* _INFORMATION SUPPLIED_:
-.-.-
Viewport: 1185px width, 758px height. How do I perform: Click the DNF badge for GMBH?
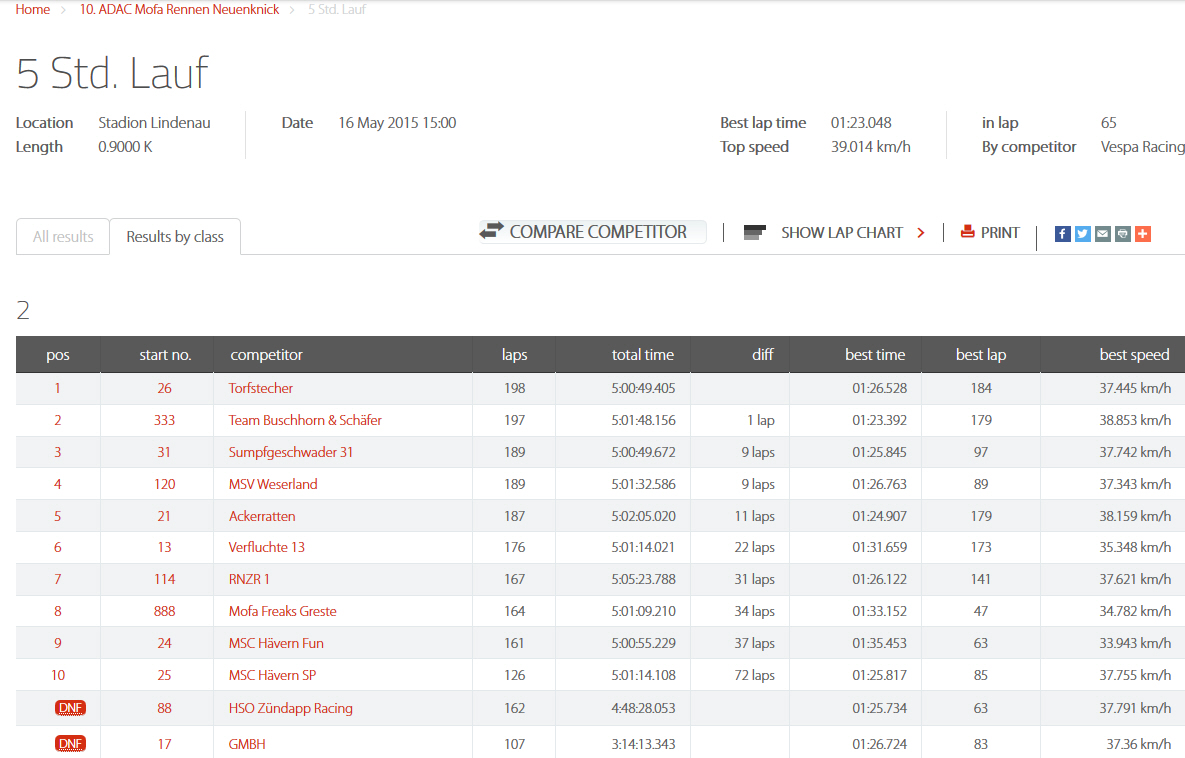click(70, 744)
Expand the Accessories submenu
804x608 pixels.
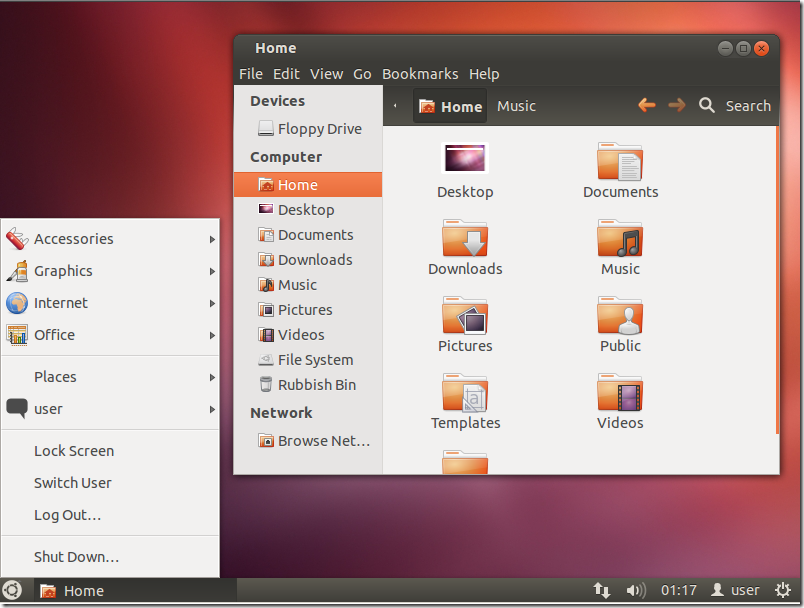(74, 239)
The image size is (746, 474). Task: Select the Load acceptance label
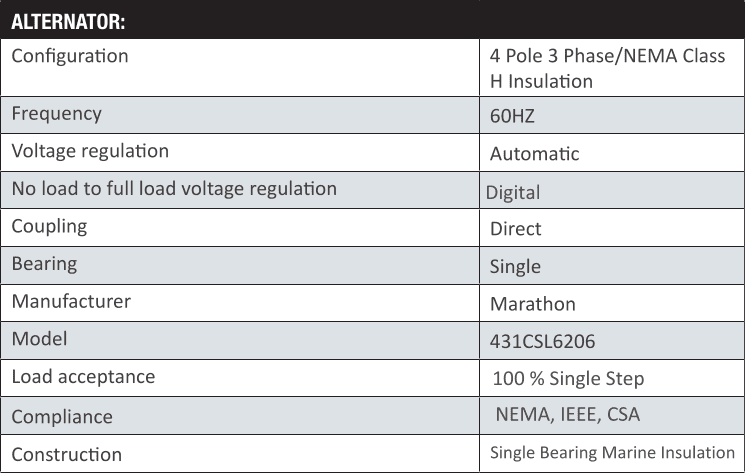pyautogui.click(x=83, y=377)
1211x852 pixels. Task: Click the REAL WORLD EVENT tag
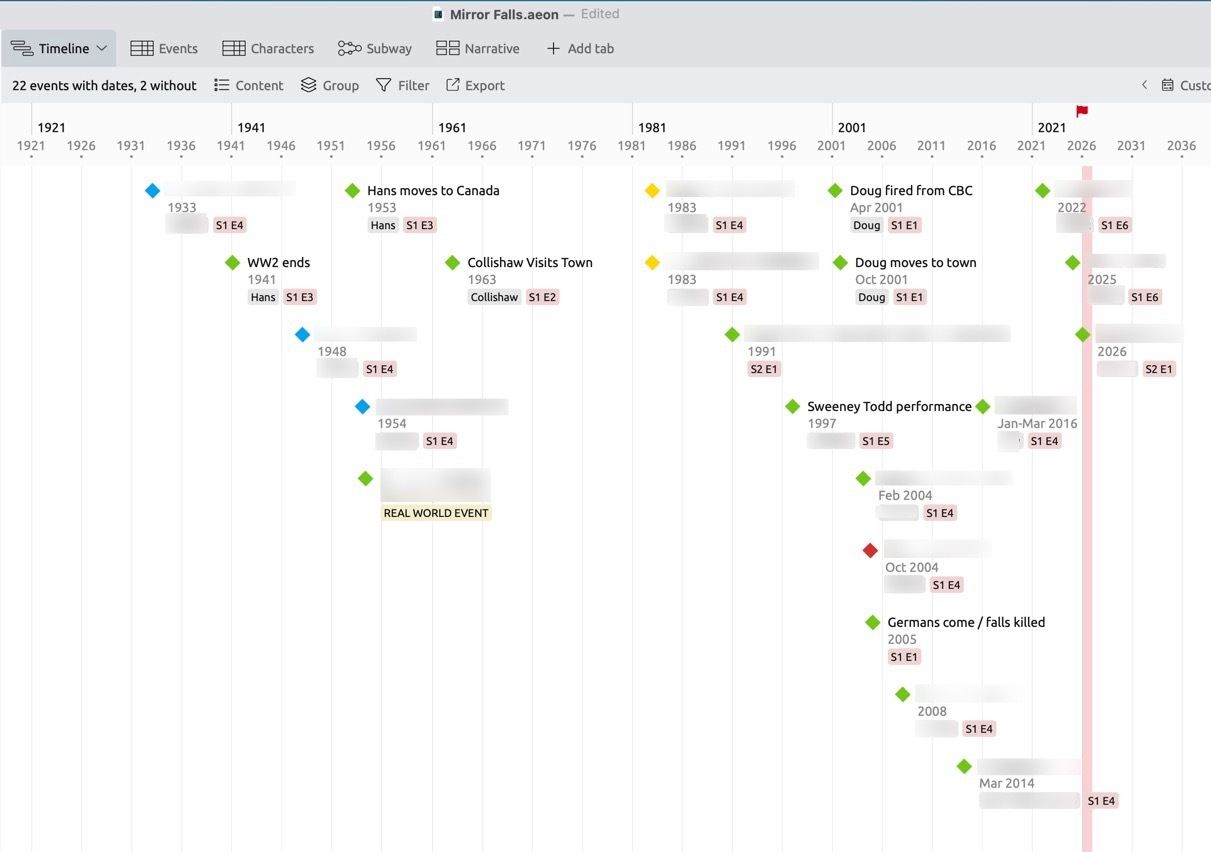436,513
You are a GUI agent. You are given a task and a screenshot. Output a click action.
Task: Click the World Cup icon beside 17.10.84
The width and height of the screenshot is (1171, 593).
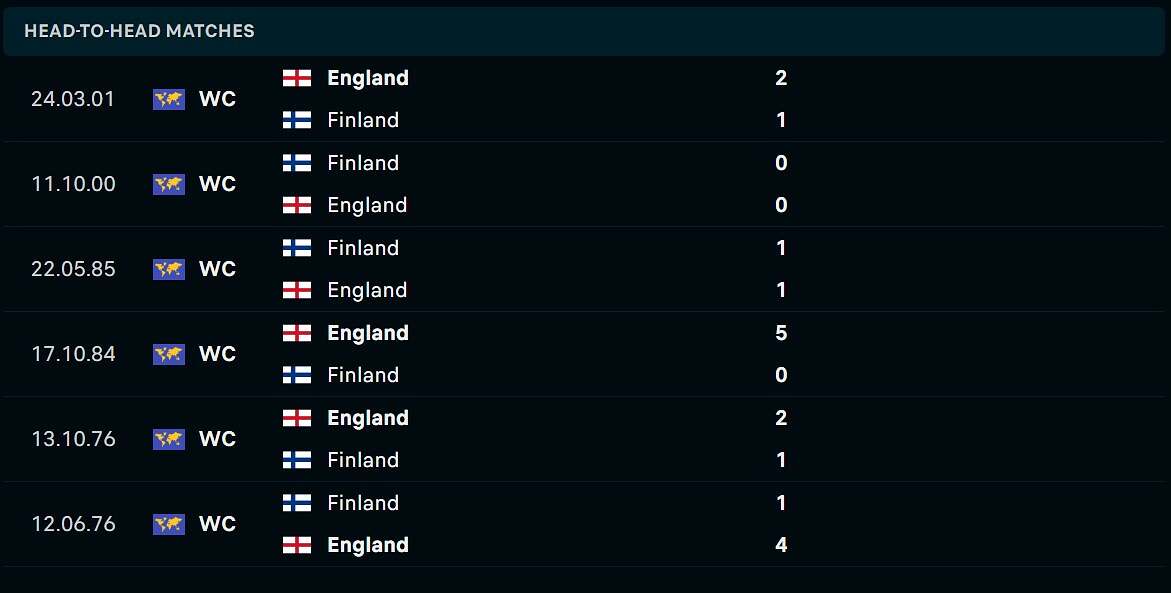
-.-.-
* _WHAT TO PRODUCE_: Filter the entries down to the lines with the word "screenshot" in them, and copy those lines.

* _RESULT_:
You are a GUI agent. You are given a task and a screenshot. Output a click action.
The width and height of the screenshot is (1171, 593).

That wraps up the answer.